▶ Your assignment
Find and return every line of the data that contains the word "will".

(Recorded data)
------------------------

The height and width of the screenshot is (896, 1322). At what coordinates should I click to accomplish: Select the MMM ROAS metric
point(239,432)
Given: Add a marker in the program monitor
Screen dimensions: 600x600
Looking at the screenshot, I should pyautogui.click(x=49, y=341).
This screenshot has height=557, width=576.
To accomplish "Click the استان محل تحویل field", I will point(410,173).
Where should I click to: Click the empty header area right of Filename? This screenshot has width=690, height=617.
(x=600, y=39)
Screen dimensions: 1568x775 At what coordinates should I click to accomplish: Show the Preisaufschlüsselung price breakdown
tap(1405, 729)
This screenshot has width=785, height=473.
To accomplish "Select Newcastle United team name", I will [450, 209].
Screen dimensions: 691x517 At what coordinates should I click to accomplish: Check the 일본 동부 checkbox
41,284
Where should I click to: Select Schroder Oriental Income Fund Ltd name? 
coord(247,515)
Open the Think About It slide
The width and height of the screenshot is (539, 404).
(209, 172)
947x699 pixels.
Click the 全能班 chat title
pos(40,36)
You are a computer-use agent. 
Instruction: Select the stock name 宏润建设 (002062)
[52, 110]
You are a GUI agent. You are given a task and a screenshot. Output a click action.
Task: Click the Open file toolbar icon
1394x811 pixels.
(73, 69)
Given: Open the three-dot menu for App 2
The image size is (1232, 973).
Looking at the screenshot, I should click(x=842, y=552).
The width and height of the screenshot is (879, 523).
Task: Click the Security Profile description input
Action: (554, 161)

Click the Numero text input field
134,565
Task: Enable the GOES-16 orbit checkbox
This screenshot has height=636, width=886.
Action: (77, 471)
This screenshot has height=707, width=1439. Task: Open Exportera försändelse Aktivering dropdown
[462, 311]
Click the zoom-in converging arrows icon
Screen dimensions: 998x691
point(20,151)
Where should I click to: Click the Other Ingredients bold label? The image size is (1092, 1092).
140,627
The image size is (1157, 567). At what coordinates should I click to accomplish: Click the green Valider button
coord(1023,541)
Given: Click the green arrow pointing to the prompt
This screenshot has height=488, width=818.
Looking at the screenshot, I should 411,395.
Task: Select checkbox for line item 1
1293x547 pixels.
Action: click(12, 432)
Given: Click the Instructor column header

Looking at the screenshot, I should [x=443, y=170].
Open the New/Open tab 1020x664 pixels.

------------------------

▶ Task solution
To accomplish "Click the استان محل تحویل field", I will point(410,173).
To accomplish "Select Newcastle United team name", I will [450, 209].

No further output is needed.